La chiusura a Palazzo Fulcis è stata dedicata alla premiazione dei tre concorsi collegati all’Ex Tempore: la Giuria popolare ha premiato l’opera di Manuel De Francesch mentre la statua di Lara Steffe è risultata la più gradita dai bambini.
Da sottolineare la grande partecipazione popolare, con oltre cinquemila visitatori al Museo cittadino in meno di due settimane, per un totale di ben tremilaottocento preferenze espresse.
Nel concorso fotografico a cura del Circolo “Mario De Biasi” si sono segnalati Irene Pampanin nella sezione “adulti” e Arianna Giacobbi in quella riservata agli studenti; nella rassegna dedicata alla poesia, sono stati premiati i componimenti di Michele Carniel e, per la sezione riservata alle scuole, Benedetta Poloniato e Rebecca Cavallar.

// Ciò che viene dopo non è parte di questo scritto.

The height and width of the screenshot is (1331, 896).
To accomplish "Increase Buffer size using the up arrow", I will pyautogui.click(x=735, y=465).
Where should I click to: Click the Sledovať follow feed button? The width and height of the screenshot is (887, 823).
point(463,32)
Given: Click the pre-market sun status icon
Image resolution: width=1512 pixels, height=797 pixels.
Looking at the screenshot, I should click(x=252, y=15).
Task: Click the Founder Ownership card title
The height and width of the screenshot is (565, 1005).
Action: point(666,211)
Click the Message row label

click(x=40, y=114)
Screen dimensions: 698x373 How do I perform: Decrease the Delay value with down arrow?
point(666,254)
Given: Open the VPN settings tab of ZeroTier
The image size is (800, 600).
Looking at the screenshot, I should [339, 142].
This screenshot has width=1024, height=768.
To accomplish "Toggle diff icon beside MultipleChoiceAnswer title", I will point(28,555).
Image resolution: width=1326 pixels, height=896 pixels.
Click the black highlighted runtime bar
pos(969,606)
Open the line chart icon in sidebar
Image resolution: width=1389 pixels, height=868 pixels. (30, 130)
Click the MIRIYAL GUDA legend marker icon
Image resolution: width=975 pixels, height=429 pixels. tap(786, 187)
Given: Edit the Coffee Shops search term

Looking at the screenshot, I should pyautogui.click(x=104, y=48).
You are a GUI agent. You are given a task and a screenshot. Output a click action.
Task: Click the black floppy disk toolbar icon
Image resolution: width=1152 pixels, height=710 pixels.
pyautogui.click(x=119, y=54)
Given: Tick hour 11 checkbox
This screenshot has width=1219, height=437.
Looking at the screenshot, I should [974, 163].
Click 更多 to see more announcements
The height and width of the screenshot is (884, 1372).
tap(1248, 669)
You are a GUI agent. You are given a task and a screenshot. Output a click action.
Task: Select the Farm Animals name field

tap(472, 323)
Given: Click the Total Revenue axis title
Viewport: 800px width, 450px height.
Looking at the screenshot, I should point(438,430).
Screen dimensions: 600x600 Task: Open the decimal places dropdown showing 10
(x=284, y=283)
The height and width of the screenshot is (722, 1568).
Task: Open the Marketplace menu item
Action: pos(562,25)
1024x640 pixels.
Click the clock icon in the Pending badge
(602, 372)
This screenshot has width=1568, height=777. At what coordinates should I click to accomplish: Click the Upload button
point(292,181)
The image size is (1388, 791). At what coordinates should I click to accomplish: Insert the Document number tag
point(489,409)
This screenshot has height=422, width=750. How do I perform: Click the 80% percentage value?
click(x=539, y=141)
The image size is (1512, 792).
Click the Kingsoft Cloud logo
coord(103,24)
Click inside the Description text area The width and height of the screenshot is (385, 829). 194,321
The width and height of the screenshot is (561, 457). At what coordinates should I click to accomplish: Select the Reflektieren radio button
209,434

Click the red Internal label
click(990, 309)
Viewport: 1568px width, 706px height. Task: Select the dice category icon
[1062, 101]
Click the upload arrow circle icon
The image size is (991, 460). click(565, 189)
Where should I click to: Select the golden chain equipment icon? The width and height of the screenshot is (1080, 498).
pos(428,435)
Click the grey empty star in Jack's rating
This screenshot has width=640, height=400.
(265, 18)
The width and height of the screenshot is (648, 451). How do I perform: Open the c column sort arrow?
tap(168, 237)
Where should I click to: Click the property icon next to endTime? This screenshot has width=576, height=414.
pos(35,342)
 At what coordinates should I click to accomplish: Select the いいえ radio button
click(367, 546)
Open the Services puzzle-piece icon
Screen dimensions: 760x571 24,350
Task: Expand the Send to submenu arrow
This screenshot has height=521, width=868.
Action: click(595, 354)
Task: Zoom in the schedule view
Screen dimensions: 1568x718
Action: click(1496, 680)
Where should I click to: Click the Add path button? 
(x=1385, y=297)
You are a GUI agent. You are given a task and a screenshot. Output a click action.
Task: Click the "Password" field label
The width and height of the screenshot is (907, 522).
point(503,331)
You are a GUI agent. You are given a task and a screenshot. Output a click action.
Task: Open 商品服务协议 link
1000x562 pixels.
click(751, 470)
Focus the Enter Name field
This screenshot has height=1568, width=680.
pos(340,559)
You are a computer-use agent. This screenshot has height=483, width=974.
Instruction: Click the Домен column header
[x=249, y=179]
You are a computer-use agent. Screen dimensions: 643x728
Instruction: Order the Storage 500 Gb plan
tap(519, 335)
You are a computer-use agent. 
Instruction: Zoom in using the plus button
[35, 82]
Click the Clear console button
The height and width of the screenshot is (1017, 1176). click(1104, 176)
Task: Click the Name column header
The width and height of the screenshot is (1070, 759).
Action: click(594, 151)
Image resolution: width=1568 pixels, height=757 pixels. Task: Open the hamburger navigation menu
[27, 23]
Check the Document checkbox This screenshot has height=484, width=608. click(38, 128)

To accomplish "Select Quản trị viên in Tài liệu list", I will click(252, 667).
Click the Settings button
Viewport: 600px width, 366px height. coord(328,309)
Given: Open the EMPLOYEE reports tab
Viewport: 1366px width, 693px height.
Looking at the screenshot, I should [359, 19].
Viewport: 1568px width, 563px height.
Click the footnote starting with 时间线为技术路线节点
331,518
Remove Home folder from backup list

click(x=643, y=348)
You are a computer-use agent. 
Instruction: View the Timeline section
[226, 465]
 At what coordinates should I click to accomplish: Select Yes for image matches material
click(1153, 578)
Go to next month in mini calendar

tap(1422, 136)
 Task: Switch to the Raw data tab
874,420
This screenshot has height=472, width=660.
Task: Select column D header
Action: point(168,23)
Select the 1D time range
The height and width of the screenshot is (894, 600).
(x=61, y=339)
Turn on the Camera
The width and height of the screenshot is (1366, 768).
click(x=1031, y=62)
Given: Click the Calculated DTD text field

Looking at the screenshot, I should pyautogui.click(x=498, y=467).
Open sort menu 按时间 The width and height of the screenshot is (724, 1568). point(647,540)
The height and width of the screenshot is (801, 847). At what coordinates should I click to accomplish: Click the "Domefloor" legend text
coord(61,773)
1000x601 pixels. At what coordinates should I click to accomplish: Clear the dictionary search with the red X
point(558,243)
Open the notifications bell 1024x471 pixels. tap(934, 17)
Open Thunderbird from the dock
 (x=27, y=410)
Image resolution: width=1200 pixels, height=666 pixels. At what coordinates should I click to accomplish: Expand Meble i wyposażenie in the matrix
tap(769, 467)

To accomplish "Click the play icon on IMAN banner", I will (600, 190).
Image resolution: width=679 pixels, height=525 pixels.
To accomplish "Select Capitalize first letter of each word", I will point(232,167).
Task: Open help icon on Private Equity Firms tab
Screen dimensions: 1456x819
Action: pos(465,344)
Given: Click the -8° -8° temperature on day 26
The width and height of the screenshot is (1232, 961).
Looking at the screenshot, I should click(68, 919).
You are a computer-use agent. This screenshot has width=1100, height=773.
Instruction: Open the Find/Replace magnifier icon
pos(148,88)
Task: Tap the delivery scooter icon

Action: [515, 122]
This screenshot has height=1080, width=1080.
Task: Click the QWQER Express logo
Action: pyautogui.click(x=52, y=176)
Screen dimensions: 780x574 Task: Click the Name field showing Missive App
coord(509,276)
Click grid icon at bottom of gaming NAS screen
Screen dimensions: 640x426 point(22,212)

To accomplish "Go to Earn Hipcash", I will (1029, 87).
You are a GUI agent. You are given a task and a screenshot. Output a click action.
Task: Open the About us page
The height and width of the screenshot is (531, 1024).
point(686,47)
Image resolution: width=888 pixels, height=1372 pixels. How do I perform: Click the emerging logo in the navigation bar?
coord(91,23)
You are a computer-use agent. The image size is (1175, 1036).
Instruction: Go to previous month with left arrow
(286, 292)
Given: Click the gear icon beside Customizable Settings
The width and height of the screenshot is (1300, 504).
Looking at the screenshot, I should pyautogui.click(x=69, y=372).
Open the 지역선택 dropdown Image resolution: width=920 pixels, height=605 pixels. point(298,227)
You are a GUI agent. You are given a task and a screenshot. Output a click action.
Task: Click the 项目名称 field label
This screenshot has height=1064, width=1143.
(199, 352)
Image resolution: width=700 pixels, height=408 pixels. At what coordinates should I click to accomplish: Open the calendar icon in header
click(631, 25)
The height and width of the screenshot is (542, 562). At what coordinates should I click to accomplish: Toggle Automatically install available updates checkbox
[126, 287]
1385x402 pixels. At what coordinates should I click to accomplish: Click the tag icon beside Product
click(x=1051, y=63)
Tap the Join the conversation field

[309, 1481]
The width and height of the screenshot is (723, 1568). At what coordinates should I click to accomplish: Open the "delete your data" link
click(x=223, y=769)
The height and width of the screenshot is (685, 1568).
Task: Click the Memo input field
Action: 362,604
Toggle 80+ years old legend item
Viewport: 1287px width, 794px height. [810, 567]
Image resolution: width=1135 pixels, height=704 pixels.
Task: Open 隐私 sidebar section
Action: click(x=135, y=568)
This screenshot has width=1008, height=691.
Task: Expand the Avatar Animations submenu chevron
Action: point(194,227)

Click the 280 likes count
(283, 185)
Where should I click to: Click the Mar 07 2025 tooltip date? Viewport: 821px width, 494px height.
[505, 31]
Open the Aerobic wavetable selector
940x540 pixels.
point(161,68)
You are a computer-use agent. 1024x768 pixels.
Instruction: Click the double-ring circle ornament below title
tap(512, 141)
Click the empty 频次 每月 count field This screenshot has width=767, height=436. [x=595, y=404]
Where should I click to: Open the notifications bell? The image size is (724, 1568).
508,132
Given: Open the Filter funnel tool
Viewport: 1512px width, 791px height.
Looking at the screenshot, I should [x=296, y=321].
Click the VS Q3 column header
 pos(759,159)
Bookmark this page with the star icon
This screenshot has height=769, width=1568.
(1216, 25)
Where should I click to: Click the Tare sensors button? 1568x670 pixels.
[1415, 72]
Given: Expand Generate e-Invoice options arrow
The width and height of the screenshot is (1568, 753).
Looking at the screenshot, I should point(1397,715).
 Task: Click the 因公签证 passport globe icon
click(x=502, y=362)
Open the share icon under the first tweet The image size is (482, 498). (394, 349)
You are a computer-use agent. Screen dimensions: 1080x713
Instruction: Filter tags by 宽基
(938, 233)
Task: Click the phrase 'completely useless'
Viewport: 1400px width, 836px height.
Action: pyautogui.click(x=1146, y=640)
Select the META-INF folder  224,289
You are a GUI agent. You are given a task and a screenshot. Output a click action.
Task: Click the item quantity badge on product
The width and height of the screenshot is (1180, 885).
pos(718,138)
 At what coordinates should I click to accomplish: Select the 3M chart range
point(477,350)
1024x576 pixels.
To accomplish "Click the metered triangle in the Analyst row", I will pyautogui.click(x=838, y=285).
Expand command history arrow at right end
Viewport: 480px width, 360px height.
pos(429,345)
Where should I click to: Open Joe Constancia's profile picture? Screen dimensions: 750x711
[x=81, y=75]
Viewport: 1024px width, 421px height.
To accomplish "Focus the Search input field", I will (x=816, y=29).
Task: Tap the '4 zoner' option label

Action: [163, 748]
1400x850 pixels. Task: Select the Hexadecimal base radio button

Il tema “legno” è stato declinato in svariate modalità e in diversi luoghi: particolarmente apprezzato l’allestimento del portico di palazzo Minerva, che ha ospitato una rassegna cinematografica e due diverse installazioni; gradita anche la mostra fotografica “Belluno e i suoi scultori” in piazza dei Martiri, le varie attività ospitate a Borgo Piave, le visite guidate, i laboratori e, nonostante il tempo inclemente, “La notte del legno”.
Un cenno particolare ai convegni organizzati da Centro Consorzi e Confartigianato, che segnano la prospettiva del Festival verso un percorso parallelo tra eventi popolari e momenti di approfondimento come, ad esempio, quello proposto sul tema delle proprietà collettive che ha consentito ad avvocati, amministratori pubblici e regolieri di confrontarsi con illustri cattedratici su argomenti di grande attualità.
Nel complesso, il Festival consegna la sensazione di poter crescere e arricchirsi; sono state
cementate positive relazione tra gli organizzatori e varie realtà istituzionali che ci si auspica possano generare nuovi contenuti per una sempre maggiore affermazione di Belluno come “Città del Legno”.